Teensy 4.1: release thread from interrupt

I don't understand how this is useful for interrupts. Maybe you could explain in deeper detail?

Good morning Paul,

You are right. However, the problem is the same, but the synchronization technique needs to be a little different.

Perhaps it is not needed, but to recap the problem, it is the following and in specfically when this is called from loop, as is typical.


My original idea to solve this is probably the right one (apologies for the digression):

Where as it is now looping over __disable_irq() .... __enable_irq(); instead, check a flag and only when the flag is set indicating that there is something to retrieve, and only after retrieving the data (not peek), only then call __disable_irq() and only to change the flag. The ISR of course sets or increments the flag, depending on what semantic you want it to have.

And better still, and if feasible, don't use __disable_irq(), but instead only disable that one interrupt. I am not familiar enough with the internals (of the interrupt architecture on the arm) to know if that would be sufficiently robust.


Thank you Paul for picking up the discussion.

(Apology for the edit, it seemed to be that the typos made it unreadable.)
 
Last edited:
Full quote, for context.
As a general point, I think perhaps @DrM has unreasonably high expectations of the Teensyduino ecosystem. It is conceived as a hobbyist platform, owing its roots to Arduino. It is also a mainly open-source system, which results in very variable code quality.
Response to the first sentence only was
I am still flabbergasted by that remark, i.e. that because Arduino is amateur, therefore Teensy should be a disfunctional hack and amateur, too.
I'm not saying anything about what Teensy or Teensyduino "should be". I am saying that its roots are in Arduino, and I don't believe anyone would argue that the intent of Arduino was to bring embedded coding to a mass audience, i.e. hobbyists. I did not mention the word amateur.

You yourself have correctly observed that core elements of the code could be done better (which is the case for pretty much any piece of code), some of which have a detrimental impact on the applications you want to be able to write. Many, of course, are not so impacted.

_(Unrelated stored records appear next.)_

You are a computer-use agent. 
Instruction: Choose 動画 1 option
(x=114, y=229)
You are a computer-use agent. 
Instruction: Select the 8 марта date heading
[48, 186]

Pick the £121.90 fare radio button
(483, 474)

I am 100% suggesting one possible reason for the variable code quality, in that it's been contributed by many people of differing levels of ability, and by the very nature of the "bazaar" model, has not necessarily been subjected to rigorous quality control. Some people write code and test harnesses for Continuous Integration purposes; some write decent quality code with few (but not zero) bugs, which nevertheless makes it into released libraries; and some are happy to submit a Pull Request for code which clearly hasn't received much testing at all.
Thank G-d for our Cathredal and the team here that attends and contributes.
Amen to the latter, but I am TBH getting a little disgruntled with the former.
A) That some of the rest of the arduino world might be amateur, is not an excuse for disabling what would otherwise be a fantastic platform.
I have zero idea what you're driving at here. Who said anything about "disabling" Teensy?
B) Loading the platform with a bunch of ill advised ad thoroughly amateur hacks, does not make it easier for the next amateur to pile their own unnecessary ill advised hack on top and expect it to anything more than intermittently blink an led.

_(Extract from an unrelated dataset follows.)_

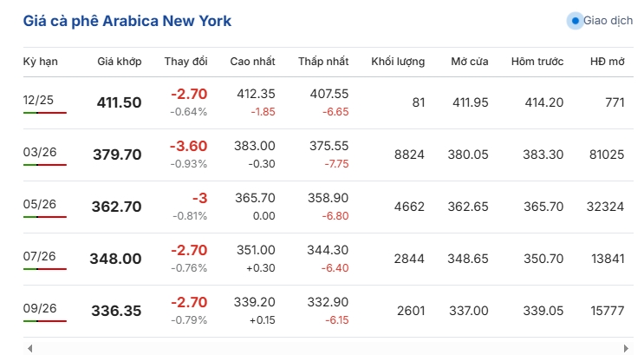The width and height of the screenshot is (644, 355).
Task: Click the 81025 open interest value
Action: 605,154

I think we are better than that.
Darn right we are, but we could also be better than we currently are.

I believe the existing semi-cathedral approach does prevent the majority of the "bunch of ill advised ad thoroughly amateur hacks" from getting into the codebase, but equally it makes it stunningly frustrating to get improvements added, or even considered. I'm aware of at least one contributor who left the Teensy community in disgust for that very reason, as far as I could tell (though I'm equally aware he's back on the forum under another ID, and is also pretty bad at considering Pull Requests...).

As it stands, the only certain path to fixing your issues within Teensyduino is to fix them yourself, test them thoroughly, and put in a Pull Request. If you don't feel "familiar enough with the internals", then you need to provide the aforementioned sketch which demonstrates the issue, and hope someone else is motivated enough to do the fix, testing and PR.

I truly have no idea how the process of making Teensyduino better can itself be made better.
 
As it stands, the only certain path to fixing your issues within Teensyduino is to fix them yourself, test them thoroughly
Paul has been pretty amazing about this.

This one turns out to be pretty simple, I might take a look at it, or maybe Paul will get to it first. I have a very busy few days ahead of me.

The other thing, it is the internals of the interrupt architecture on the ARM, as regards to disabling a specific interrupt from loop() rather than its ISR, that I was referring to in the immediate preceding post to Paul. I would hope there is a way to do it atomically other than disabling global interrupts, but nothing surprises me.
 
By and large, I believe it is possible to disable specific interrupts, at least those for peripherals which use the NVIC (Nested Vectored Interrupt Controller); things like SysTick and PendSV are treated differently.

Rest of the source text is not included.